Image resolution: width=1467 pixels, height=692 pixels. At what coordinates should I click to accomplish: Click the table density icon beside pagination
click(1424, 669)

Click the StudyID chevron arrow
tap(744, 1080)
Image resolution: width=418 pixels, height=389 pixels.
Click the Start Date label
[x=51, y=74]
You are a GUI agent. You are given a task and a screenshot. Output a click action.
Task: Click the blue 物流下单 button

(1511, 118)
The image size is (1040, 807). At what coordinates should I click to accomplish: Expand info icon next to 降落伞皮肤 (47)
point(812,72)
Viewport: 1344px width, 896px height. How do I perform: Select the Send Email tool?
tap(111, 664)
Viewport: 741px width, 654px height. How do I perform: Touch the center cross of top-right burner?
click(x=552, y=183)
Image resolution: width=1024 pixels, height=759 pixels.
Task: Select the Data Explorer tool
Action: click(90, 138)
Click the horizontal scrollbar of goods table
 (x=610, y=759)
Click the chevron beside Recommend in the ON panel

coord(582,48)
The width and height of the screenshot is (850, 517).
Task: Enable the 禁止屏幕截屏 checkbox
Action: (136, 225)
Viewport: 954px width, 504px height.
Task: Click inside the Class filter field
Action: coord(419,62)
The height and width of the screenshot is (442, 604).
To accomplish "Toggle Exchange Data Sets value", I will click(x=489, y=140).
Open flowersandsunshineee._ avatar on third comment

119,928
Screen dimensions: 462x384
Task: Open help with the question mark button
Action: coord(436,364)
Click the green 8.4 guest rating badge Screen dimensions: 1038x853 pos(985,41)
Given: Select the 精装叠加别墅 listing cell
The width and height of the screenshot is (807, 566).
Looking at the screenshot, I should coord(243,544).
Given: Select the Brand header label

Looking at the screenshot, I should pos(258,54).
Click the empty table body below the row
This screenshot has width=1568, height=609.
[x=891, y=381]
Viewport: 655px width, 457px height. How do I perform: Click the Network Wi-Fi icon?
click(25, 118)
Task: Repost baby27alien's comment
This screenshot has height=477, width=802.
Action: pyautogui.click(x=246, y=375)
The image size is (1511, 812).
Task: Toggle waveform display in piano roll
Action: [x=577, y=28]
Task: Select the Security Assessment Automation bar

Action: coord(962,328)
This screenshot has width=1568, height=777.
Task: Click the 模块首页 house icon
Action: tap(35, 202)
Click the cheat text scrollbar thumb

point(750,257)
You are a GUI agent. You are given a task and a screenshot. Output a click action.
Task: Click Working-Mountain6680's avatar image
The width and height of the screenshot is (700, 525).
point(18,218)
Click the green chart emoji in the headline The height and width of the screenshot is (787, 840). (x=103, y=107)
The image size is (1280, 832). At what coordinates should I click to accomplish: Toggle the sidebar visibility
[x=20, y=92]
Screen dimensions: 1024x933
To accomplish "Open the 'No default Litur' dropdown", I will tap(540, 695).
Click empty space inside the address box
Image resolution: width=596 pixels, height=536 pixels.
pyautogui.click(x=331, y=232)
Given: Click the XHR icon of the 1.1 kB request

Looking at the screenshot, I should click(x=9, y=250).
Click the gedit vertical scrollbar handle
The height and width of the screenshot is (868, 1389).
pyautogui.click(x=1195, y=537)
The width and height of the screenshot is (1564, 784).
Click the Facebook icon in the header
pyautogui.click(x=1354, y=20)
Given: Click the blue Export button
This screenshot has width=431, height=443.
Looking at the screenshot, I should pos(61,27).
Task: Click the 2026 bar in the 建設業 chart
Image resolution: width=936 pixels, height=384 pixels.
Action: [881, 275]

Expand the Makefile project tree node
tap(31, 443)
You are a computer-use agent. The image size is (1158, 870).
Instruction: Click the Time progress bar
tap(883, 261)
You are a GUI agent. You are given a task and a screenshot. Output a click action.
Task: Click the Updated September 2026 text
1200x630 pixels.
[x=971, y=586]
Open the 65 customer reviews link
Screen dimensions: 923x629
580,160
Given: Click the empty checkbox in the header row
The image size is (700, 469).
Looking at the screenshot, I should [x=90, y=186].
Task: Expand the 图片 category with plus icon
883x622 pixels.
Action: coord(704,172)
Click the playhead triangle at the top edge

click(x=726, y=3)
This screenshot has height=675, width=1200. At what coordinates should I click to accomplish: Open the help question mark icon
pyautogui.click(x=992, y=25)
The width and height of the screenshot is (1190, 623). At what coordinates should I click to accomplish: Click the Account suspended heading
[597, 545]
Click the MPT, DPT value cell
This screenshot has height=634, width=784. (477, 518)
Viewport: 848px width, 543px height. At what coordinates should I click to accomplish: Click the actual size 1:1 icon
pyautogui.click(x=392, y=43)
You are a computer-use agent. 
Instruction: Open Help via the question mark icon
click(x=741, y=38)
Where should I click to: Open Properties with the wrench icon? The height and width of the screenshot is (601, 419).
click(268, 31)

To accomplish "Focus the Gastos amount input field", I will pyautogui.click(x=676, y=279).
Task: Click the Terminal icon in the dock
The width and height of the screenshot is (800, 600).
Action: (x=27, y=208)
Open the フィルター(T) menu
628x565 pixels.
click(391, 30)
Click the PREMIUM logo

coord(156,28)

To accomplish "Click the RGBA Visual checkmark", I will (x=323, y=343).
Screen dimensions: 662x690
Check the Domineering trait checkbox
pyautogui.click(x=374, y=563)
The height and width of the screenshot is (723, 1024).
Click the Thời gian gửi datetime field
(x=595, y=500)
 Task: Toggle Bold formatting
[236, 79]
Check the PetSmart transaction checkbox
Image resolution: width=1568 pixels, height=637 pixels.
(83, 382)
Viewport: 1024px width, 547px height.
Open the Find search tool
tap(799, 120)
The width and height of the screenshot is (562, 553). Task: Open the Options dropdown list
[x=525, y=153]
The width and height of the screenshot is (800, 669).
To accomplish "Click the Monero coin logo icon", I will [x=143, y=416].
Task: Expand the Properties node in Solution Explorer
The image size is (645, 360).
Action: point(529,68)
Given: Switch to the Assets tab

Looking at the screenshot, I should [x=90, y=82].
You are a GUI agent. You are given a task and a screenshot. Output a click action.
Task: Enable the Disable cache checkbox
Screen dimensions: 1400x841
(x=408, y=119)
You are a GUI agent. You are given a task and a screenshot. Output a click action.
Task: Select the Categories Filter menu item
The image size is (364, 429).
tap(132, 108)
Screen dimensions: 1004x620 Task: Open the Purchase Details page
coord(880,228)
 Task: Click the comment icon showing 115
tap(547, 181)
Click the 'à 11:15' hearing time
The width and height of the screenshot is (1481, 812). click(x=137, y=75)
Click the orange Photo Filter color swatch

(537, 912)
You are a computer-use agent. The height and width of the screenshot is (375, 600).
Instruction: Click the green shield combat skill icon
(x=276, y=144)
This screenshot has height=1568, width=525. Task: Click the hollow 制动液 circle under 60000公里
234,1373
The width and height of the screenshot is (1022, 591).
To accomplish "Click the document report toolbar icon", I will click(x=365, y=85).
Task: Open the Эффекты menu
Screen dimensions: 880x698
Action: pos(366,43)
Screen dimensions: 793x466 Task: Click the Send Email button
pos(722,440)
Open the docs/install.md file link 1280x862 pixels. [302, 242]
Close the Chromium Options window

══════════════════════════════

= TASK PROMPT =
The lines above starting at the one that contains "Given: Select the 精装叠加别墅 listing cell" and ending at the one that contains "Screen dimensions: 1024x933" must be transcribed exactly, and no other lines may appear.

= RESULT =
Given: Select the 精装叠加别墅 listing cell
The width and height of the screenshot is (807, 566).
Looking at the screenshot, I should coord(243,544).
Given: Select the Brand header label

Looking at the screenshot, I should pos(258,54).
Click the empty table body below the row
This screenshot has width=1568, height=609.
[x=891, y=381]
Viewport: 655px width, 457px height. How do I perform: Click the Network Wi-Fi icon?
click(25, 118)
Task: Repost baby27alien's comment
This screenshot has height=477, width=802.
Action: pyautogui.click(x=246, y=375)
The image size is (1511, 812).
Task: Toggle waveform display in piano roll
Action: [x=577, y=28]
Task: Select the Security Assessment Automation bar

Action: coord(962,328)
This screenshot has width=1568, height=777.
Task: Click the 模块首页 house icon
Action: tap(35, 202)
Click the cheat text scrollbar thumb

point(750,257)
You are a GUI agent. You are given a task and a screenshot. Output a click action.
Task: Click Working-Mountain6680's avatar image
The width and height of the screenshot is (700, 525).
point(18,218)
Click the green chart emoji in the headline The height and width of the screenshot is (787, 840). (x=103, y=107)
The image size is (1280, 832). At what coordinates should I click to accomplish: Toggle the sidebar visibility
[x=20, y=92]
Screen dimensions: 1024x933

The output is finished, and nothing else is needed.